(Stored data entries)
┄┄┄┄┄┄┄┄┄┄┄┄┄┄┄┄┄┄┄┄

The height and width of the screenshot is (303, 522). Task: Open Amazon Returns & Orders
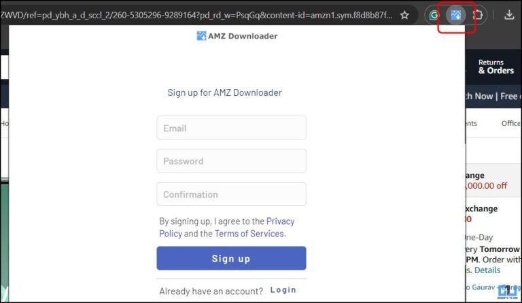tap(495, 67)
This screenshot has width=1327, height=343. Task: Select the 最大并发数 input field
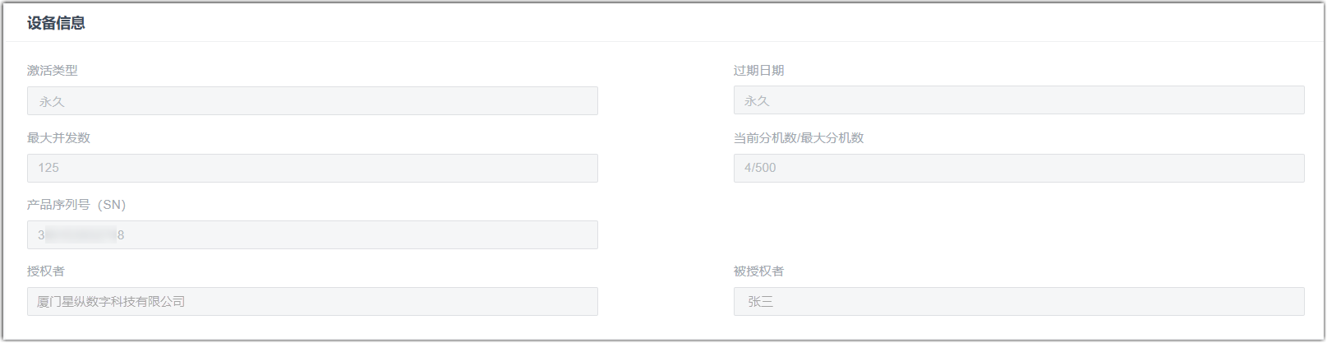click(x=312, y=168)
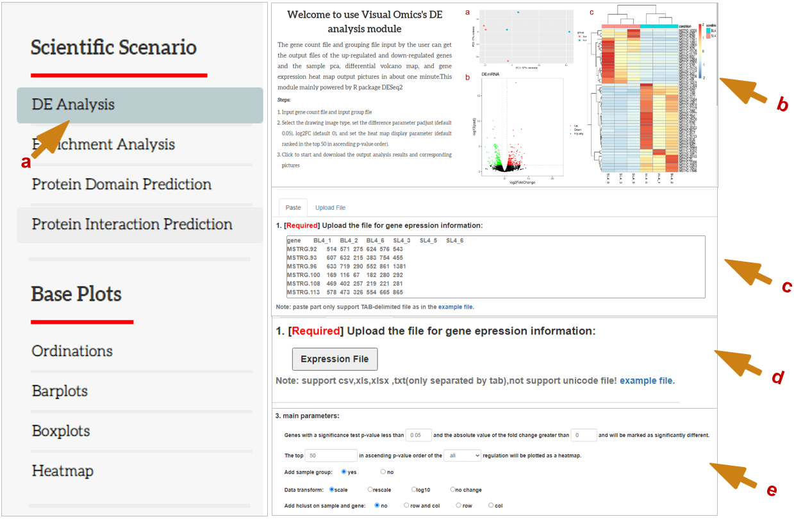The height and width of the screenshot is (519, 794).
Task: Open Barplots under Base Plots
Action: [60, 391]
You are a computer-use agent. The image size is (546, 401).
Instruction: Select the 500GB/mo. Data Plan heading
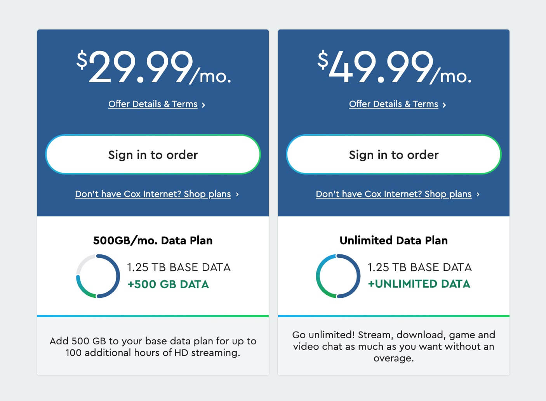pos(153,240)
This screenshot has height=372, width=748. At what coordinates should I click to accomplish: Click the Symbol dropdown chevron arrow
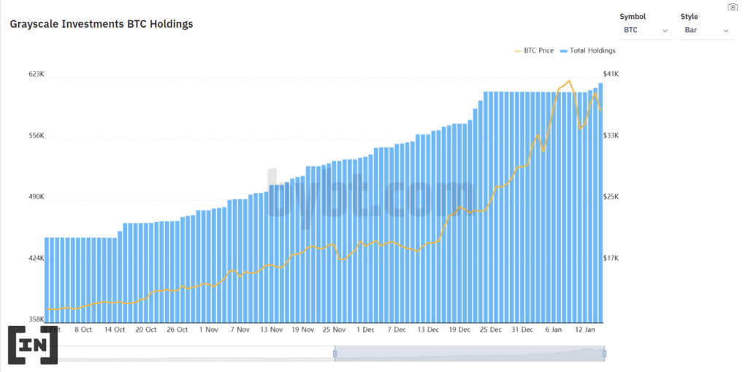tap(665, 31)
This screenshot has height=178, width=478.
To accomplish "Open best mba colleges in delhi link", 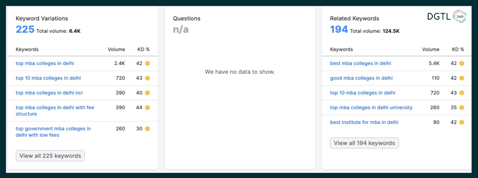I will coord(361,64).
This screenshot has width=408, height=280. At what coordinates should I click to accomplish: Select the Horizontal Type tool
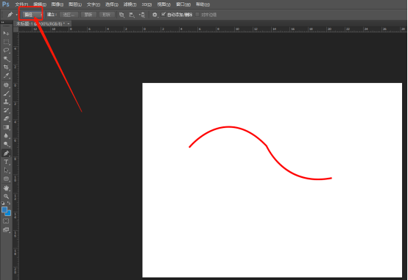point(6,162)
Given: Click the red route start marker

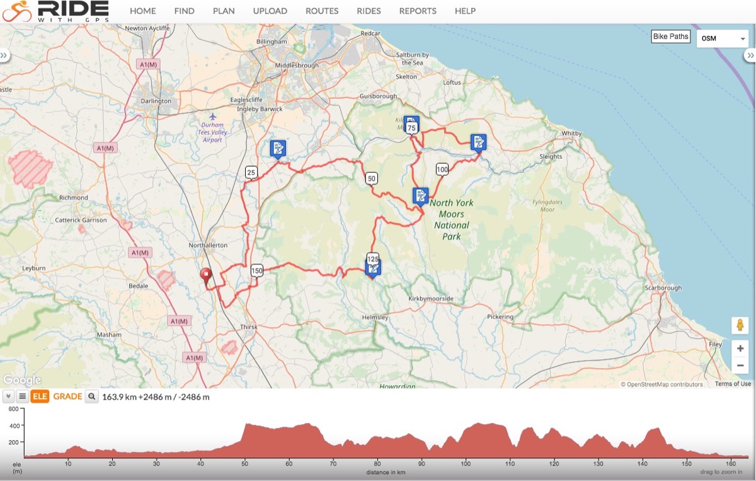Looking at the screenshot, I should [x=206, y=275].
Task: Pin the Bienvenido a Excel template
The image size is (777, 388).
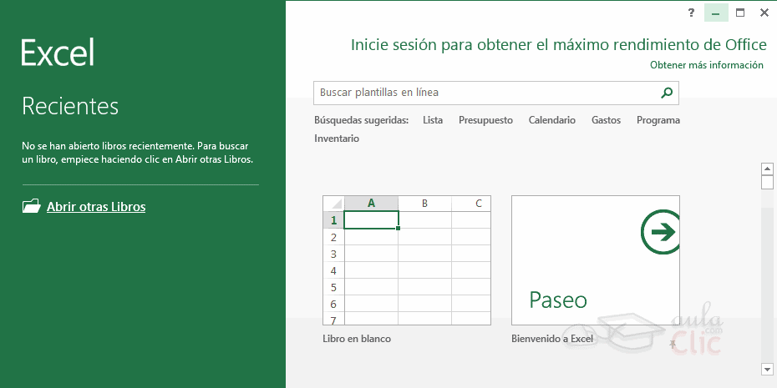Action: 673,341
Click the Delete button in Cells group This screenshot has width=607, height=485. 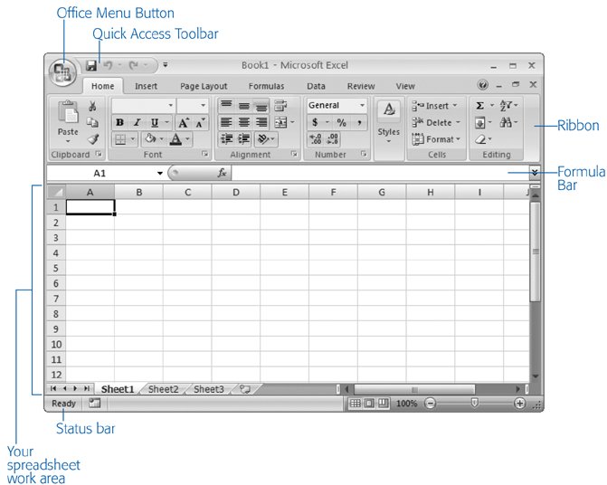434,122
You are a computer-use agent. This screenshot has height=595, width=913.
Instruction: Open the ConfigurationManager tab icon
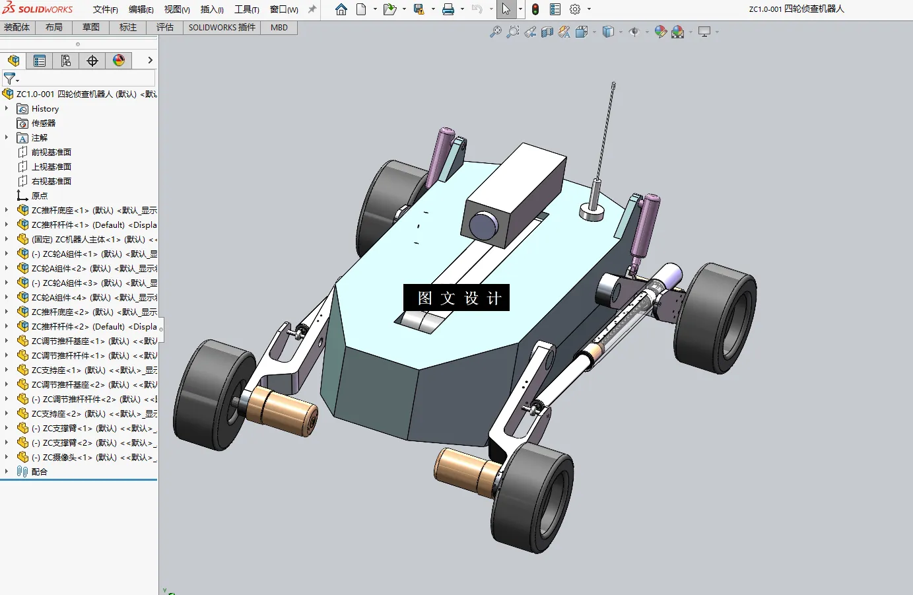tap(66, 61)
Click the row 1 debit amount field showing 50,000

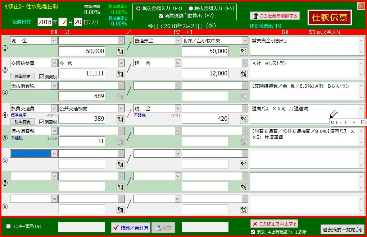(82, 51)
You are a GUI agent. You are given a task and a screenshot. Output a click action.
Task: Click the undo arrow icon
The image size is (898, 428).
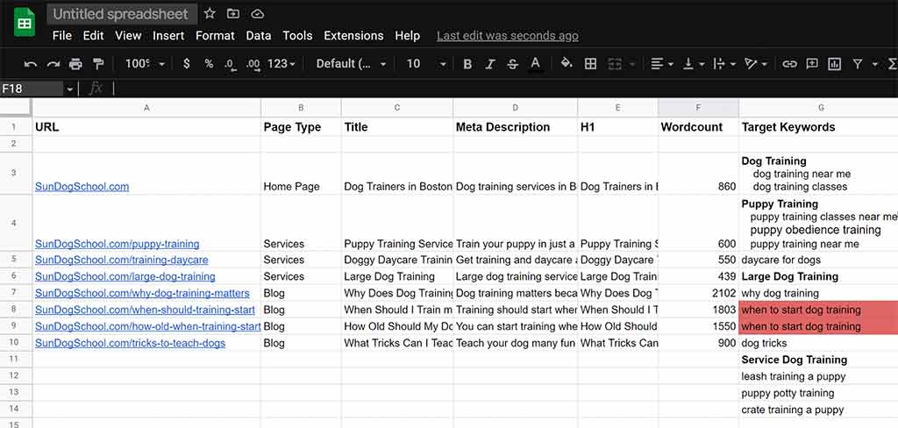tap(31, 64)
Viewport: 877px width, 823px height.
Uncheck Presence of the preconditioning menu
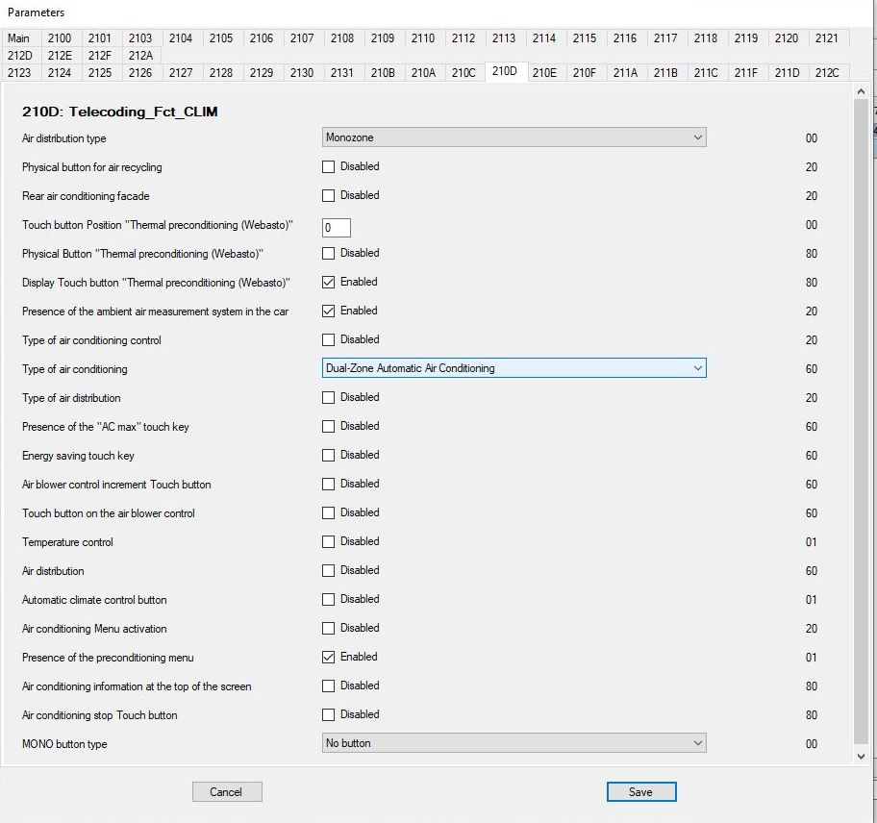329,657
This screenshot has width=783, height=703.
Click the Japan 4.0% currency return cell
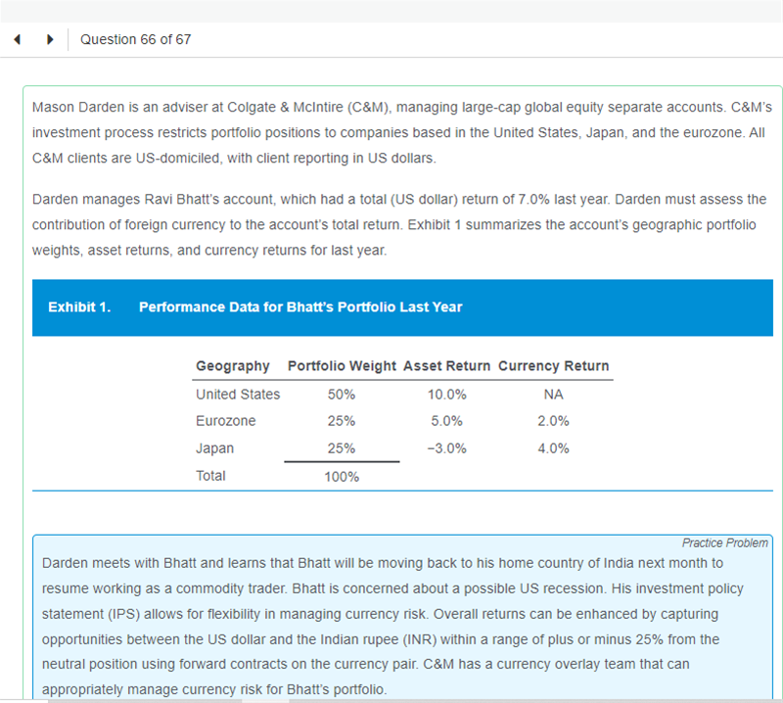[x=553, y=448]
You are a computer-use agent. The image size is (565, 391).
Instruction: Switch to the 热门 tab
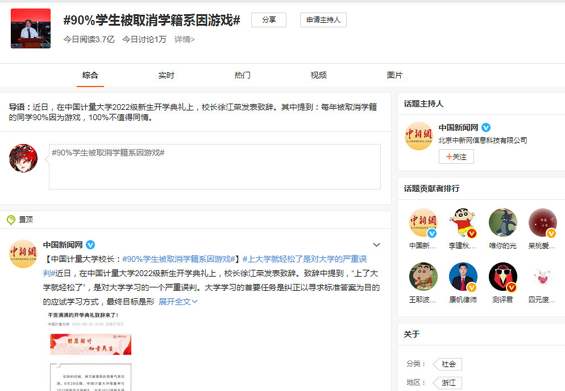pos(242,75)
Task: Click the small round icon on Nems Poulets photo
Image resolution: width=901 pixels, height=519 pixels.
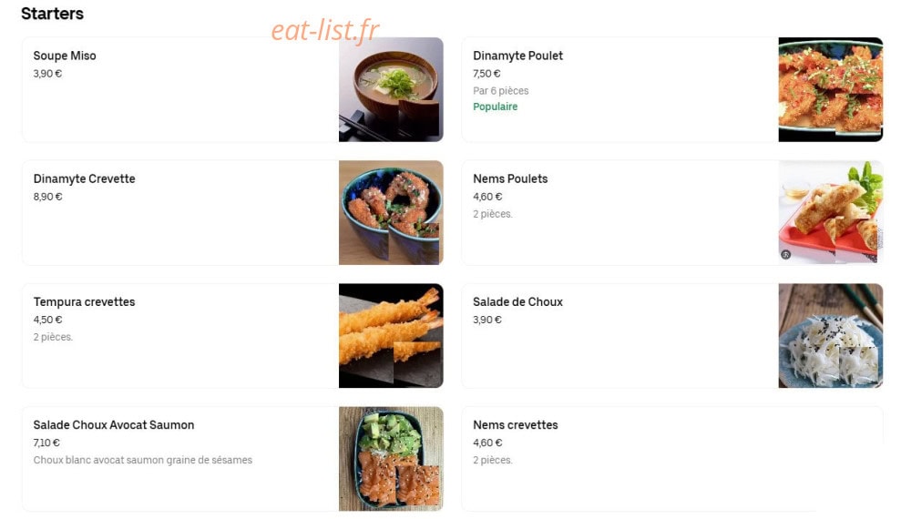Action: 785,254
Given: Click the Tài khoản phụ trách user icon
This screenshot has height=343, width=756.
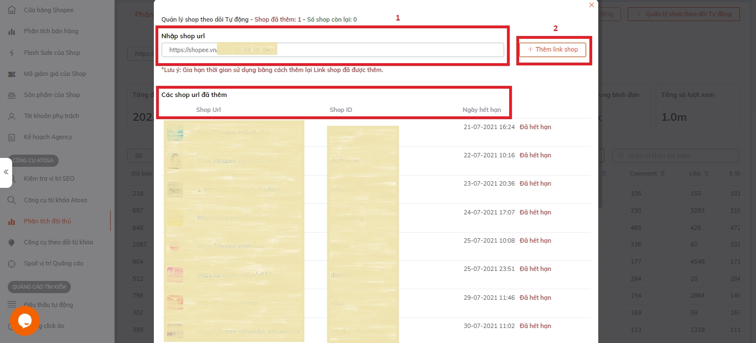Looking at the screenshot, I should point(12,116).
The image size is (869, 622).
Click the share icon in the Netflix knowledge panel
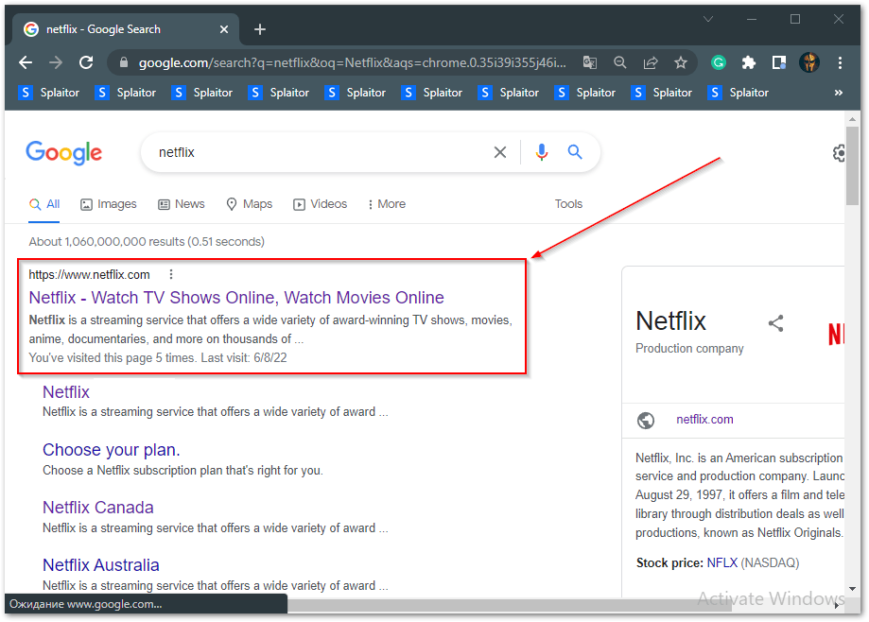(x=775, y=322)
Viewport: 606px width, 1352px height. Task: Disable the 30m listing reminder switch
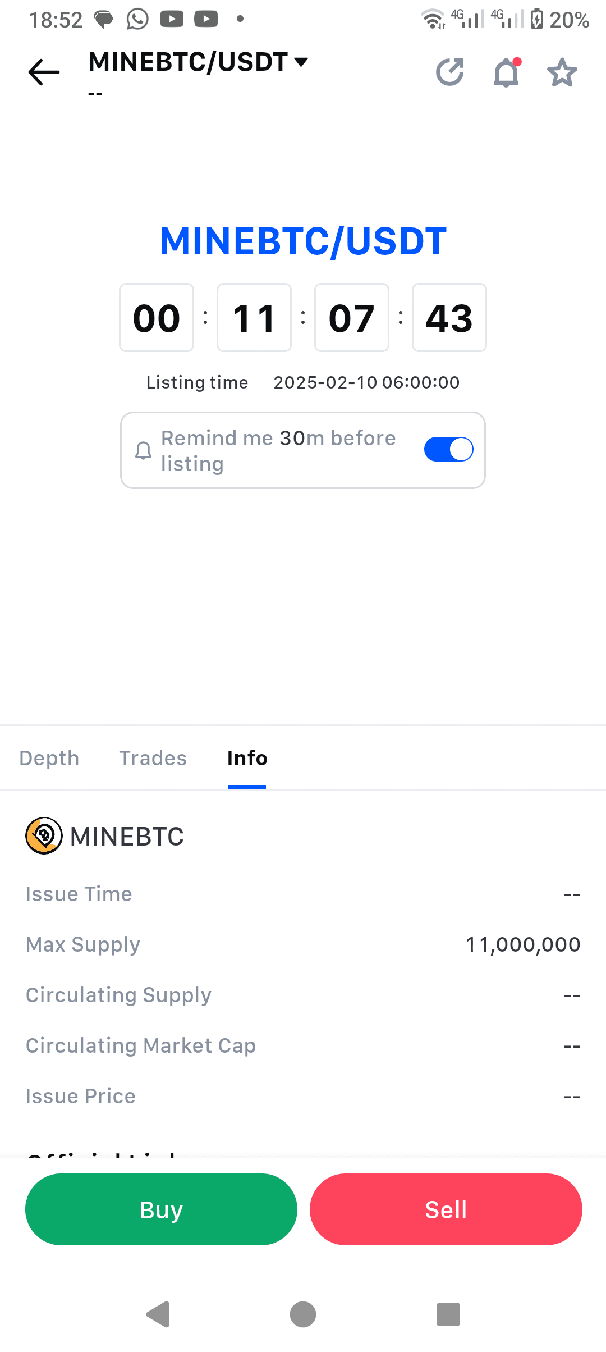pos(449,449)
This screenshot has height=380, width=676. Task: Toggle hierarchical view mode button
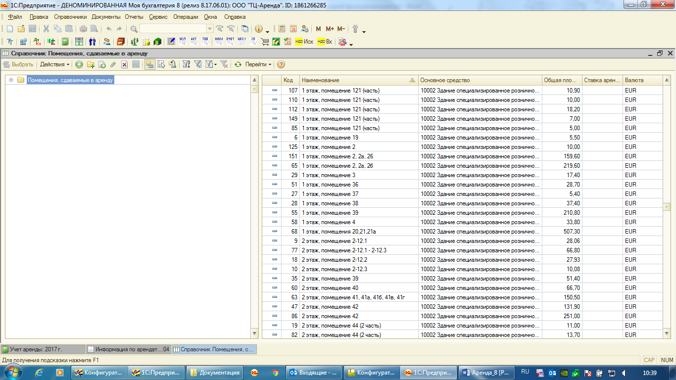coord(149,64)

┄┄┄┄┄┄┄┄┄┄┄┄┄┄┄┄┄┄┄┄

**What you need to do:** Repeat exactly the line containing "Viewport: 606px width, 1352px" and every line after it through the end of the records, and nothing else. Leave the pictures out.

**Expected answer:**
Viewport: 606px width, 1352px height. Task: Disable the 30m listing reminder switch
pos(449,449)
This screenshot has height=380, width=676. Task: Toggle hierarchical view mode button
coord(149,64)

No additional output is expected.